▸ SET TASK:
Return everything from the start of the records down to and including the line that contains "Action: [x=29, y=36]", copied verbatim and with nothing else.

# Start of MATERIAL PROVIDED

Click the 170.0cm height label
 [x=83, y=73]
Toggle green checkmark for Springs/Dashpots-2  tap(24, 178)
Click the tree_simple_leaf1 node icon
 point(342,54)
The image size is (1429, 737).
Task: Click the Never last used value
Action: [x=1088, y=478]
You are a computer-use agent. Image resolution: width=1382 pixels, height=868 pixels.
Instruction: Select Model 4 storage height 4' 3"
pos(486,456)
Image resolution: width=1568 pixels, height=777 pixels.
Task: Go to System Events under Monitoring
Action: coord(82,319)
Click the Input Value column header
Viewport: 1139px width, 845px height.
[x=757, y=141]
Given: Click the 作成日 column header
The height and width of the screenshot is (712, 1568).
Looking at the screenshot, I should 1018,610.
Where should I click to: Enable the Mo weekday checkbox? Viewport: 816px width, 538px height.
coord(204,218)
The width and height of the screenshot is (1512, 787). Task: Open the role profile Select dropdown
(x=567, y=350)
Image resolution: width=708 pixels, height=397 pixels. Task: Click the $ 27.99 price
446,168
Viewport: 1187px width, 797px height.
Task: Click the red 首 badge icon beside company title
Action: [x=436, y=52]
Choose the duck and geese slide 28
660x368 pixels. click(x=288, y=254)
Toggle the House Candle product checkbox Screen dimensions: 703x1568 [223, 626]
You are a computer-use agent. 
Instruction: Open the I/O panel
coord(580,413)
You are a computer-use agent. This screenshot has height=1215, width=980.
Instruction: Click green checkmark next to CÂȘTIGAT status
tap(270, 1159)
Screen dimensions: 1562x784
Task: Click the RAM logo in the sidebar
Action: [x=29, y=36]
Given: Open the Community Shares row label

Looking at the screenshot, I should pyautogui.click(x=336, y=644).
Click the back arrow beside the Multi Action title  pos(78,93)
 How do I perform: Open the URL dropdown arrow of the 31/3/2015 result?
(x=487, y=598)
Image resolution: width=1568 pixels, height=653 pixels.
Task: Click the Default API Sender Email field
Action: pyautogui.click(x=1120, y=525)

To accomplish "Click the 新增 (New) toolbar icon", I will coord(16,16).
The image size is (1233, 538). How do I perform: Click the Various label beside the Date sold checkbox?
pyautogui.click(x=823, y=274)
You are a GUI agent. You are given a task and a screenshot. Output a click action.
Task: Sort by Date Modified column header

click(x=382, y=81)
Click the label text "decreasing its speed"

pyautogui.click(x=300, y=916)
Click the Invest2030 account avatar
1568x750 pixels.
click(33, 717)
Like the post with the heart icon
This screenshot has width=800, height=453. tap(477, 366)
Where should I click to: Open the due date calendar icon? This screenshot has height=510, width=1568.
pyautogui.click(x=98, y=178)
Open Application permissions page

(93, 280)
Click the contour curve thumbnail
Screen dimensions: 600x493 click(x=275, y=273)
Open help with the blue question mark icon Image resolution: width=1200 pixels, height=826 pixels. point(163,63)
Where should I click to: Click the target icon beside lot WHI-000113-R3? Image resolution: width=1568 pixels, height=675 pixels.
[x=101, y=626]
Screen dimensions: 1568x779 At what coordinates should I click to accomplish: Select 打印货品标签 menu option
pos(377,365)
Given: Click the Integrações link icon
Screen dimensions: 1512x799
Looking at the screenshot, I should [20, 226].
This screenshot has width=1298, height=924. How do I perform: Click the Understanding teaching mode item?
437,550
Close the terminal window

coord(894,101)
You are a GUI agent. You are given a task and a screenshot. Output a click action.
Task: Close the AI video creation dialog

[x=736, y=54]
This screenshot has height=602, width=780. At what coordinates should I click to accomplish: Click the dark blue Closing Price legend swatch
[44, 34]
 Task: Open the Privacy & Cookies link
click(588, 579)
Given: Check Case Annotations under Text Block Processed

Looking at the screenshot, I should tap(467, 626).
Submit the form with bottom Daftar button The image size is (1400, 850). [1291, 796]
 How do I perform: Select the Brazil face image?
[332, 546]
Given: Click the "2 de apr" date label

# End of MATERIAL PROVIDED

▸ EXERCISE RESPONSE:
Click the 170.0cm height label
 [x=83, y=73]
Toggle green checkmark for Springs/Dashpots-2  tap(24, 178)
Click the tree_simple_leaf1 node icon
 point(342,54)
The image size is (1429, 737).
Task: Click the Never last used value
Action: [x=1088, y=478]
You are a computer-use agent. Image resolution: width=1382 pixels, height=868 pixels.
Instruction: Select Model 4 storage height 4' 3"
pos(486,456)
Image resolution: width=1568 pixels, height=777 pixels.
Task: Go to System Events under Monitoring
Action: coord(82,319)
Click the Input Value column header
Viewport: 1139px width, 845px height.
[x=757, y=141]
Given: Click the 作成日 column header
The height and width of the screenshot is (712, 1568).
Looking at the screenshot, I should 1018,610.
Where should I click to: Enable the Mo weekday checkbox? Viewport: 816px width, 538px height.
coord(204,218)
The width and height of the screenshot is (1512, 787). Task: Open the role profile Select dropdown
(x=567, y=350)
Image resolution: width=708 pixels, height=397 pixels. Task: Click the $ 27.99 price
446,168
Viewport: 1187px width, 797px height.
Task: Click the red 首 badge icon beside company title
Action: [x=436, y=52]
Choose the duck and geese slide 28
660x368 pixels. click(x=288, y=254)
Toggle the House Candle product checkbox Screen dimensions: 703x1568 [223, 626]
You are a computer-use agent. 
Instruction: Open the I/O panel
coord(580,413)
You are a computer-use agent. This screenshot has height=1215, width=980.
Instruction: Click green checkmark next to CÂȘTIGAT status
tap(270, 1159)
Screen dimensions: 1562x784
Task: Click the RAM logo in the sidebar
Action: [x=29, y=36]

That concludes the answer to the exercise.